On August 29, the entire incoming college and conservatory class spent the day in Cleveland as part of a brand new orientation program that aims to raise students’ awareness of professional and service-oriented opportunities in the city.
Oberlin College President Carmen Twillie Ambar introduced the “Connect Cleveland” orientation day with the intent of connecting new students to the city and strengthening ties between Oberlin and the greater Northeast Ohio region.
The program brought together approximately 850 students, divided into cohorts and led by their Peer Advising Leaders (PAL) and ConPAL leaders, as well as faculty and Oberlin staff members. Throughout the day, they participated in a variety of service projects with more than a dozen organizations, toured cultural institutions, and engaged in workshops related to their First Year Seminar Program (FYSP) coursework.

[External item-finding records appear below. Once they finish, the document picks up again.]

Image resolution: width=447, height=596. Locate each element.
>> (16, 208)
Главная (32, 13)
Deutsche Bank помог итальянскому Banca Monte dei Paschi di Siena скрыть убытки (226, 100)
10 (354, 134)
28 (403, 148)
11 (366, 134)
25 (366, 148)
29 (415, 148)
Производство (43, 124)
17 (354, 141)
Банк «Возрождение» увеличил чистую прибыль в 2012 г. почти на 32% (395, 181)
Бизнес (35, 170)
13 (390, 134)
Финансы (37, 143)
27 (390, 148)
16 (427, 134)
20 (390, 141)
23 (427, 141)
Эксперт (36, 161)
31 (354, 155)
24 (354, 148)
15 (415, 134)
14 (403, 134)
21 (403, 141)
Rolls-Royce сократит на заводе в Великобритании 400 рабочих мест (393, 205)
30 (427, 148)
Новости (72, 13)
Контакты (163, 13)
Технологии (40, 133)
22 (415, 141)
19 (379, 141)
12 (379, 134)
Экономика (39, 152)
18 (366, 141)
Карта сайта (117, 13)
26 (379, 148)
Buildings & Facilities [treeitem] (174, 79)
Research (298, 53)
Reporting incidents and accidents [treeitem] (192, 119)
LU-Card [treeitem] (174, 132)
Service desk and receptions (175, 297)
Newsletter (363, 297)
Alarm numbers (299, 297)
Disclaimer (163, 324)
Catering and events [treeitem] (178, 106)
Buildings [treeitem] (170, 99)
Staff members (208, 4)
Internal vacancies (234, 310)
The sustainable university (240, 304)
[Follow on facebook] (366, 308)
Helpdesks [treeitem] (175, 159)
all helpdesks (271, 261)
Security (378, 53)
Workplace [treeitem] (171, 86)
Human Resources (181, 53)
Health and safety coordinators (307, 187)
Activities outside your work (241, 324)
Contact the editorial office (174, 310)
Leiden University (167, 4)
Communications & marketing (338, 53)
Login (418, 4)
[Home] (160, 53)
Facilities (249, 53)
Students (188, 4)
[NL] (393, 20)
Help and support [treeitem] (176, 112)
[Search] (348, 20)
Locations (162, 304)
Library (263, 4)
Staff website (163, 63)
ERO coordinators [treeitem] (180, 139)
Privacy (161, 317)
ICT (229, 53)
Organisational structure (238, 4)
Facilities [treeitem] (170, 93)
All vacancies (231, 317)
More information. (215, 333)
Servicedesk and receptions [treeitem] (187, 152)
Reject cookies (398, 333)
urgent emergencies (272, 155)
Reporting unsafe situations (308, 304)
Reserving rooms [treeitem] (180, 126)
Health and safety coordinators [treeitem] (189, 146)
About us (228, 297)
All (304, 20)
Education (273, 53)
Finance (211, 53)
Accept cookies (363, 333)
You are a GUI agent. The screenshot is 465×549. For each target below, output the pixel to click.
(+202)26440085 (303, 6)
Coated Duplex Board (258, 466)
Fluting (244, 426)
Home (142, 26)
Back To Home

Assistant Professor of Mathematics Lola Thompson coordinated a two-hour class at Praxis Fiber Workshop for her first year seminar, “Form and Formula: the Interplay Between Mathematics and the Arts.” Instructors taught the group how to use a wet felting technique to create three-dimensional “vessels” out of dyed sheep's wool. Thompson says the process was complex and challenging, but they each completed a felted vessel to take home.
“Many of us were not aware of how much time and effort it takes to repeatedly press the layers of wool,” Thompson says. “For a while, our vessels just looked like mounds of wet, soapy wool, but they seemed to magically come together at the end. We will be making lots of mathematically inspired artwork over the course of the semester, so I was very glad that my students had the opportunity to get their hands wet, literally, during orientation.”
Peer advising leader Khalid McCalla and his cohort visited Vel’s Purple Oasis, an urban farm, where they built a flower bed, planted flowers, and weeded the garden. Vel Scott, a long-time entrepreneur and community leader, gave a presentation about her background in nutrition and the history of black women as gardeners. McCalla says he heard nothing but positive feedback from his peers.
“They found it to be really enriching in addition to it being a ton of fun and a great bonding experience,” says McCalla, a second-year from Atlanta. “I think the program was successful due to the effort that was made to link the sites with first year seminars. This allowed first-years to connect with their experience in Cleveland on a more personal level.”